In 1952, the average British house cost just £1,891, according to the Nationwide Building Society. Today it is £260,771, a huge increase of 13,972%, or 7.3% per year.
The Mail on Sunday asked investment platform AJ Bell to find out how other asset classes have fared over the past seven decades and how they have fared against inflation, again a topic burning.
Fit for a Queen: Properties of all types have performed majestically, outpacing other assets – including stocks – during the Queen’s 70-year reign
The Dow Jones index of major US stocks was the best performing stock market. This index, which tracks 30 major US companies, recorded an impressive 7% annualized gain in capital terms. Japan’s Nikkei index also performed well, rising the equivalent of 6.5% annually.

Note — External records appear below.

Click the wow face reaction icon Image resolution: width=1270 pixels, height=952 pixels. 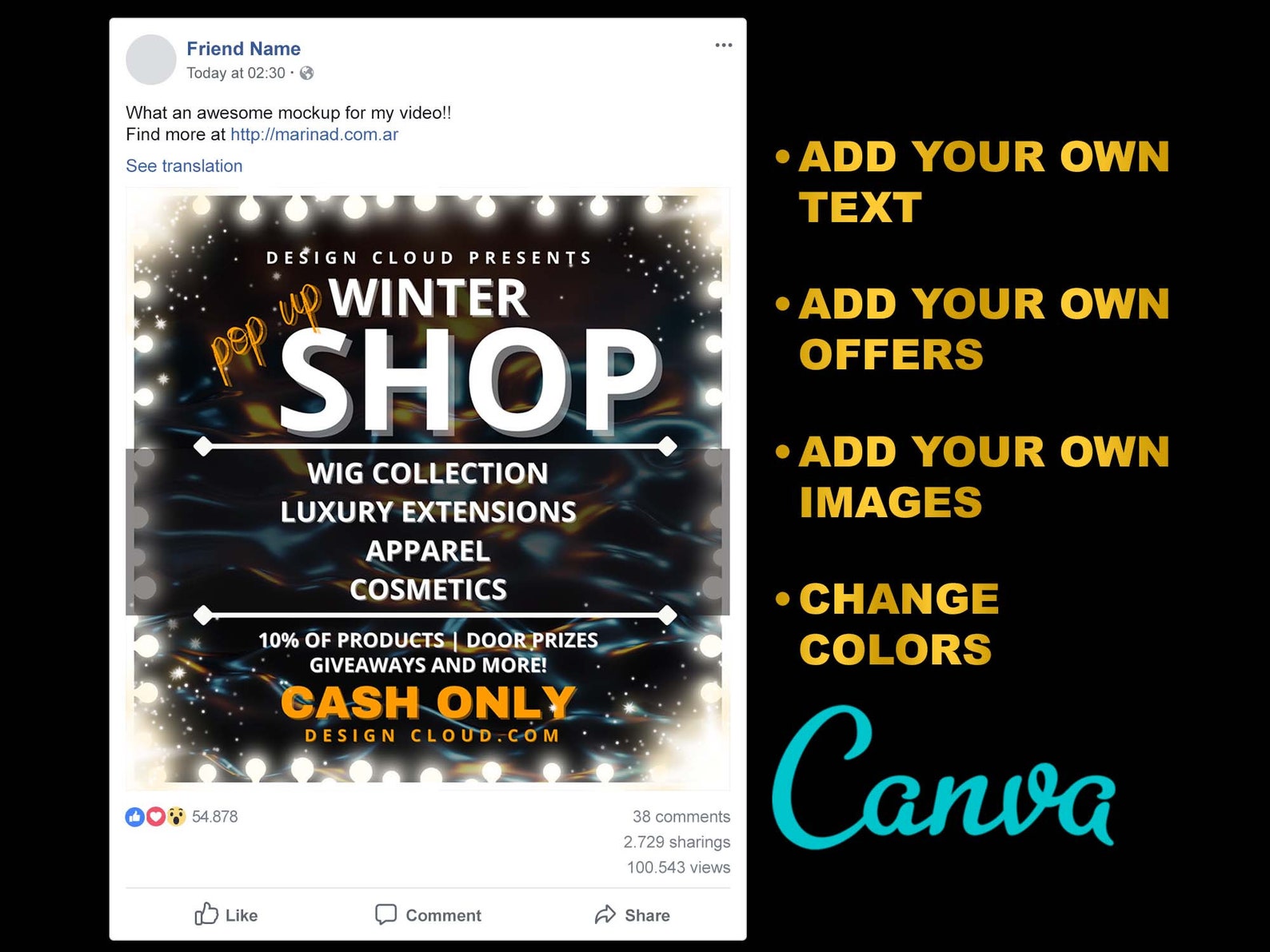pyautogui.click(x=176, y=816)
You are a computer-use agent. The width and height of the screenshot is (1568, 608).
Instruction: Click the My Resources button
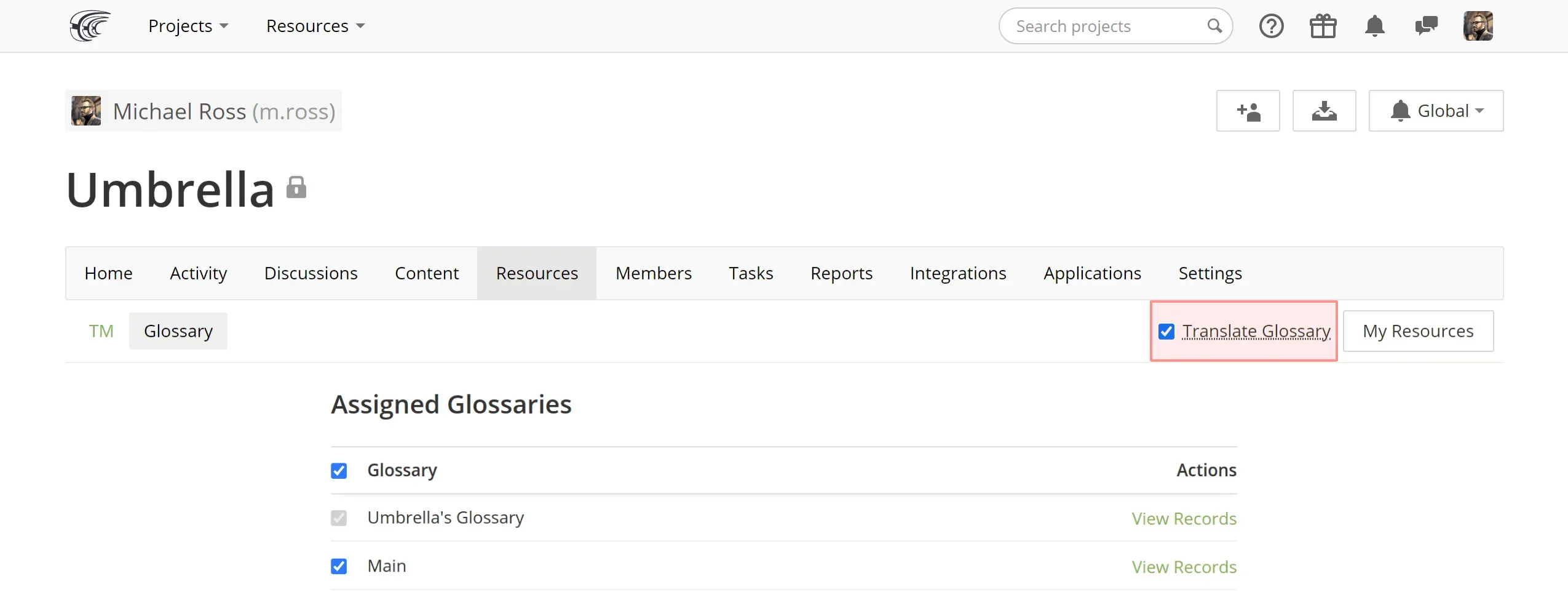pos(1417,331)
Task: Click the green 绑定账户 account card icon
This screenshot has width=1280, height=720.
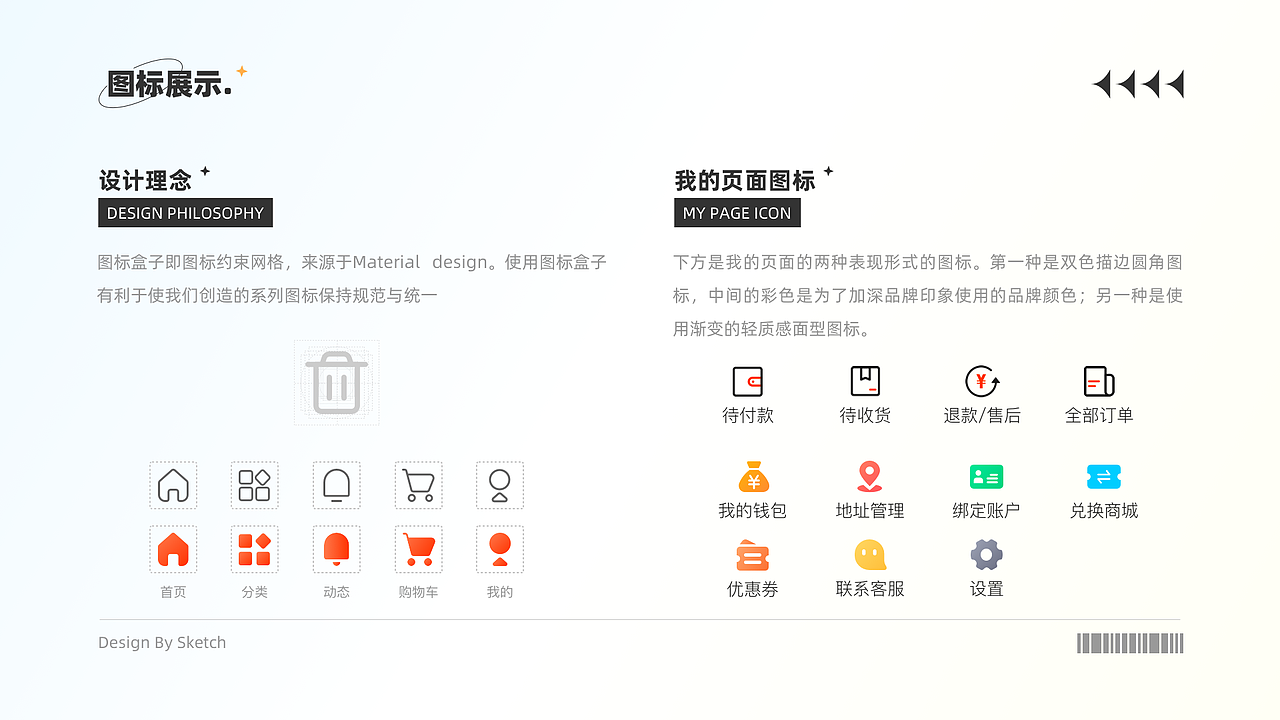Action: coord(986,478)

The FT-30, the UK’s oldest continuous stock price index, returned an average of 4.4% a year over the period. This gain would have been eaten away by inflation, which averaged 5.1% per year, according to the retail price index. However, these stock performance figures exclude dividend payments which, if reinvested, would have helped the FT-30 score significantly higher.

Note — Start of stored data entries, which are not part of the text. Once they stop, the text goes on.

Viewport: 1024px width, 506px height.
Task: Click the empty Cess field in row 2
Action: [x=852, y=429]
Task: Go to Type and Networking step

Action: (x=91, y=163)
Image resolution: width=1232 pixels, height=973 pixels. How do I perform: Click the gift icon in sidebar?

Surprisingly, risk-free cash at the Bank of England base rate for 70 years would have been a good bet, yielding an annualized return of 6.1%, outperforming gold at 5.8%.

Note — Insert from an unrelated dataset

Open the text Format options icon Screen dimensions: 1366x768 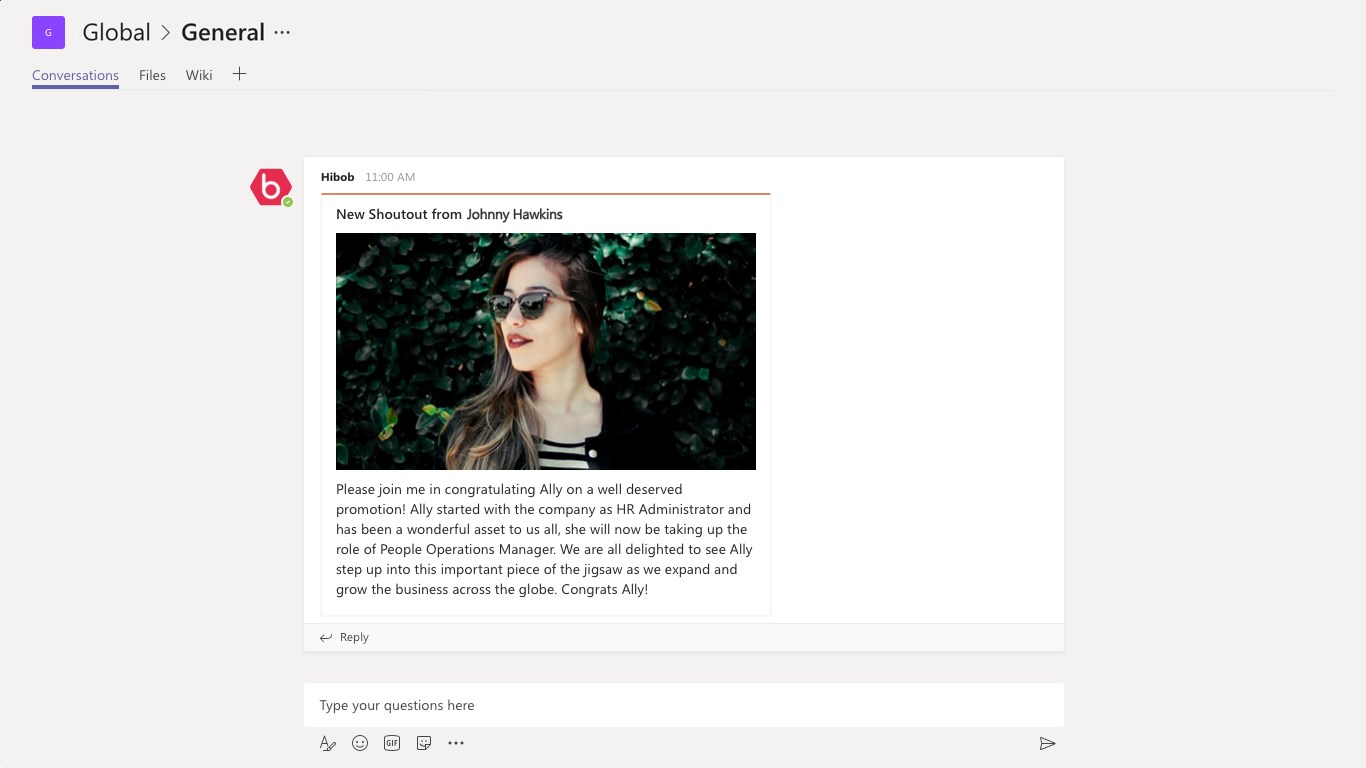pos(328,743)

“Cash looks relatively good due to double-digit interest rates in the 1970s and 1980s as the UK tried to fight inflation,” said Russ Mould, director of investment research at AJ Bell. . “By contrast, anyone who put money into the UK stock market in 1966 only got it back in real terms in 1982.”
Mr Mold added: “The strong run-up in property prices shows that ‘real’ assets can provide inflation protection, as neither central banks nor governments can create land or buildings from nothing, when they can print money.But even the housing market has occasionally suffered sharp corrections – the downturn that left many homebuyers with negative equity for most of the 1990s in was one. And you can’t take the bricks to the supermarket or pay your bills with them, no matter how big your capital gain.
The average house price is still 4.3 times higher in real terms than it was in 1952. Adjusting for inflation, the average 1952 house was worth £61,000. At the time, only 32% of households owned their homes, compared to 65% today.
When comparing the performance of various stock indices over such a long period, it should be remembered that their composition is constantly changing. When the Queen ascended the throne, industrialists such as shipbuilder Swan Hunter and automobile manufacturer Morris Motors dominated.
No banks or oil companies were included. The FT-30 did not capture the larger companies. Its constituents were selected by Financial Times reporters to represent companies important to the British economy at the time.
Other members of the FT 30 included long-forgotten names such as Lancashire Cotton – set up by the Bank of England to rescue the struggling spinning industry – and paint maker Pinchin Johnson. Both were later purchased by textile giant Courtaulds, another constituent of the FT-30 in 1952, and another name that has now disappeared from the industry.
In 2018, engineering group GKN was controversially acquired by takeover group Melrose, leaving Tate & Lyle as the only member of the 1952 blue chip index that has maintained a continuous stock market listing under the same name. .
The 163-year-old company has also changed significantly. Its sugar business, including the Lyle’s Golden Syrup brand, was sold in 2010 and the group now focuses on reformulating processed foods to make them healthier.